Antimicrobial Peptides Emerge as Promising Alternative to Antibiotics in Oral Disease Treatment

Antimicrobial peptides (AMPs) are emerging as a promising alternative to traditional antibiotics for treating oral diseases that affect approximately 3.5 billion people globally, according to a comprehensive review published in Translational Dental Research. The study examines AMP classification, antimicrobial mechanisms, and therapeutic applications for major oral conditions including dental caries, periodontitis, oral cancer, oral candidiasis, and oral mucositis.

Traditional treatments for oral diseases have primarily relied on antibiotics, but widespread bacterial resistance has significantly reduced their efficacy. AMPs, which are small-molecule polypeptides and key components of the innate immune system, offer a different approach. Unlike traditional antibiotics that target specific metabolic pathways, AMPs primarily act by physically destroying microbial cell membranes—a mechanism that minimizes the risk of inducing resistance. Additionally, AMPs possess multiple biological functions including regulating immune responses, reducing inflammation, and promoting tissue repair, with high biocompatibility to human cells.

In the treatment of dental caries, AMPs like Temporin-GHa derivatives, ZXR-2, and GH12 can inhibit the growth of cariogenic bacteria such as Streptococcus mutans, interfere with biofilm formation, and even promote tooth remineralization. For periodontitis, human-derived AMPs (e.g., α-defensins, β-defensins) and synthetic peptides (e.g., Nal-P-113) effectively kill periodontal pathogens, regulate inflammatory responses by inhibiting pro-inflammatory cytokine secretion, and enhance periodontal tissue regeneration.

In oral cancer therapy, AMPs such as Piscidin-1 and LL-37 induce cancer cell death through membrane disruption and apoptotic pathways while also modulating anti-tumor immune responses. AMPs like P-113 and Nisin A have shown significant efficacy in treating oral candidiasis, and peptides such as IB-367 and Histatin-5 alleviate oral mucositis by inhibiting infection and promoting wound healing.

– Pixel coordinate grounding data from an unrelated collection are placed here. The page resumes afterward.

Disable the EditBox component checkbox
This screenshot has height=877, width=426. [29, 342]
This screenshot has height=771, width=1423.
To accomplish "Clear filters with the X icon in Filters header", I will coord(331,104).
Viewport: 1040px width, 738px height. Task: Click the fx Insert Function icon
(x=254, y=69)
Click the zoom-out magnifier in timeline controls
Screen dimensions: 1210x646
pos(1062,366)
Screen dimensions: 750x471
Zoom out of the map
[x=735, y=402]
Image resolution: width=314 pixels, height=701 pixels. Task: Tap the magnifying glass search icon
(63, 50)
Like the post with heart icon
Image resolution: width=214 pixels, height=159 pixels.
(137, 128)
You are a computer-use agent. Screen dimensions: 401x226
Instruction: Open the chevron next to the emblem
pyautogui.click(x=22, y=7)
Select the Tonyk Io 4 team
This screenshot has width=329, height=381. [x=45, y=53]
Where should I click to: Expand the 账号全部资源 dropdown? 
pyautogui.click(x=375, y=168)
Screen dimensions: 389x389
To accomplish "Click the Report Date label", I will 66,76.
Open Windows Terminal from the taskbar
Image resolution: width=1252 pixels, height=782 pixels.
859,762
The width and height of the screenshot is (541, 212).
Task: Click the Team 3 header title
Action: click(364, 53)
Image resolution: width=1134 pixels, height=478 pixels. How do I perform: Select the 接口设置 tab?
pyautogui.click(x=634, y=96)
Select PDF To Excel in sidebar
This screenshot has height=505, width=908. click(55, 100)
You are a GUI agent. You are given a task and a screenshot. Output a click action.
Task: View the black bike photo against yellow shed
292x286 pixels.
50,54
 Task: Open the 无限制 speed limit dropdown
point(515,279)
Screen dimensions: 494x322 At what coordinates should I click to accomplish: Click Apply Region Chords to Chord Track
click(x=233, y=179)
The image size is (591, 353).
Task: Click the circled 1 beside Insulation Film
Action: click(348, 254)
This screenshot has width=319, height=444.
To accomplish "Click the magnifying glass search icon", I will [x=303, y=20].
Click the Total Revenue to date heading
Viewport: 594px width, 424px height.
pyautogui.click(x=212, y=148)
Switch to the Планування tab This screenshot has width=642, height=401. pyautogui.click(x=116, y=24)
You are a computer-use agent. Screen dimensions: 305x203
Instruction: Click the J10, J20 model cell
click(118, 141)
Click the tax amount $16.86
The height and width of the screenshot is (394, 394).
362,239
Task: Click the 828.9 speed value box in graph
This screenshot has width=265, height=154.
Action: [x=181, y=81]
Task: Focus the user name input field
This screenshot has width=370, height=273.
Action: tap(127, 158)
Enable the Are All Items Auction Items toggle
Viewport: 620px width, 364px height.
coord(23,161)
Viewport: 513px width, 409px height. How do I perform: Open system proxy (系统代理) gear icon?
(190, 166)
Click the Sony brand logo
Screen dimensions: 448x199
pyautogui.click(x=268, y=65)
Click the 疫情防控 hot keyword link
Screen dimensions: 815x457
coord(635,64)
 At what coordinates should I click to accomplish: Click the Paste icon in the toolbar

Several AMPs have entered clinical trials, including C16G2 for dental caries, Nal-P-113 for periodontitis, and P-113 for oral candidiasis, demonstrating their clinical potential. Beyond direct therapy, AMPs are being developed into implant coatings to prevent peri-implant infections, oral dressings for sustained release, and combined with antibiotics or nanoparticles to enhance therapeutic effects. They also show promise as diagnostic markers for oral diseases by detecting changes in their expression levels.

However, clinical translation of AMPs faces significant challenges: oral enzymes, pH fluctuations, and high salt concentrations affect their stability; cationic and amphiphilic properties may lead to cytotoxicity and immunogenicity; and large-scale production is costly. Researchers have developed strategies such as chemical modification (e.g., N-acetylation, lipidation), nanocarrier delivery systems, sequence optimization with D-amino acids, and microbial/plant-based heterologous expression to improve stability, reduce toxicity, and lower production costs.

The full study is available at https://doi.org/10.1016/j.tdr.2025.100046. Future research should focus on clarifying AMP interaction mechanisms with oral microbiota and host cells, accelerating peptide screening through artificial intelligence, and developing tailored formulations for the oral microenvironment to promote clinical application.